Objective: Extract every line in the rows below that contains the word "perform". Letter case must match.

[start of Records supplied]

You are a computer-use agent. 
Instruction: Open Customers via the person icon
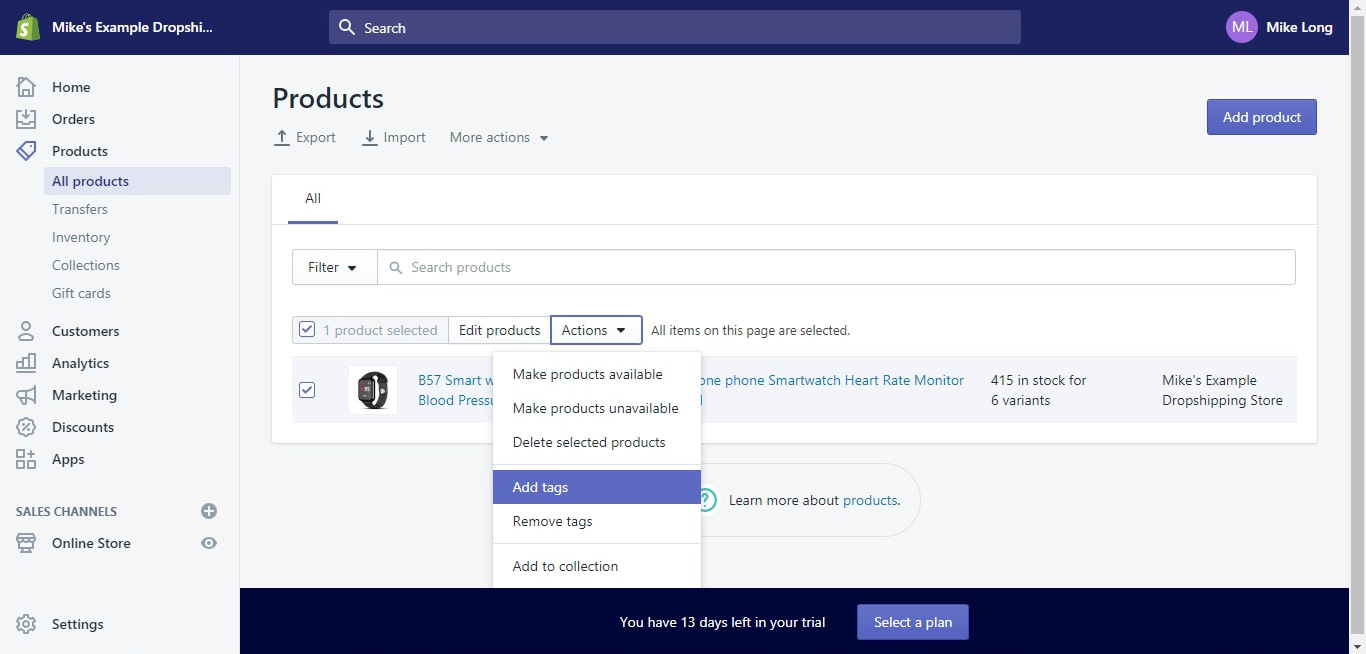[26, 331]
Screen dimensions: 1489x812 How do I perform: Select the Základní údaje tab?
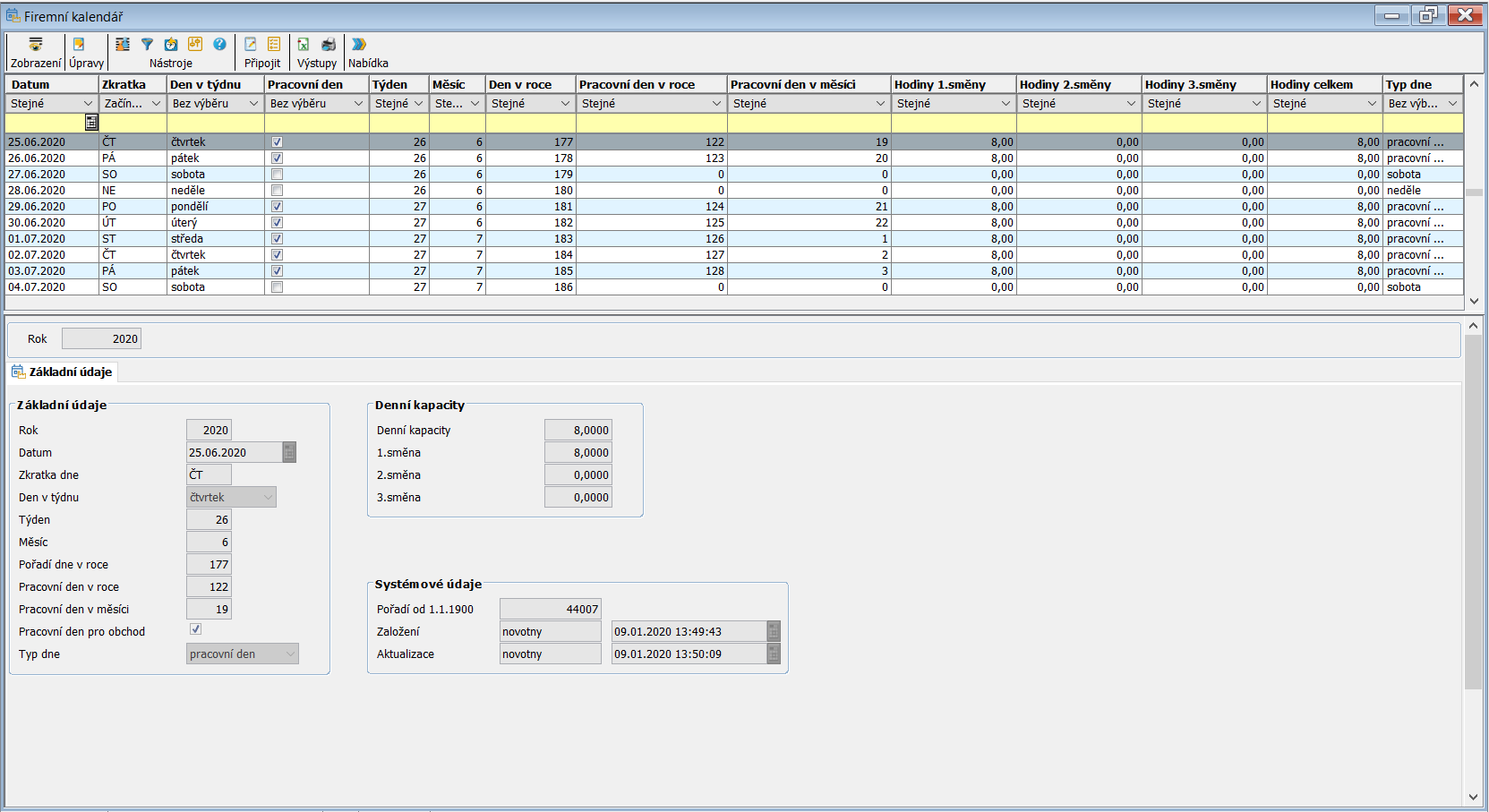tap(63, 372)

[end of Records supplied]

Exercise output:
Screen dimensions: 1489x812 How do I perform: Select the Základní údaje tab?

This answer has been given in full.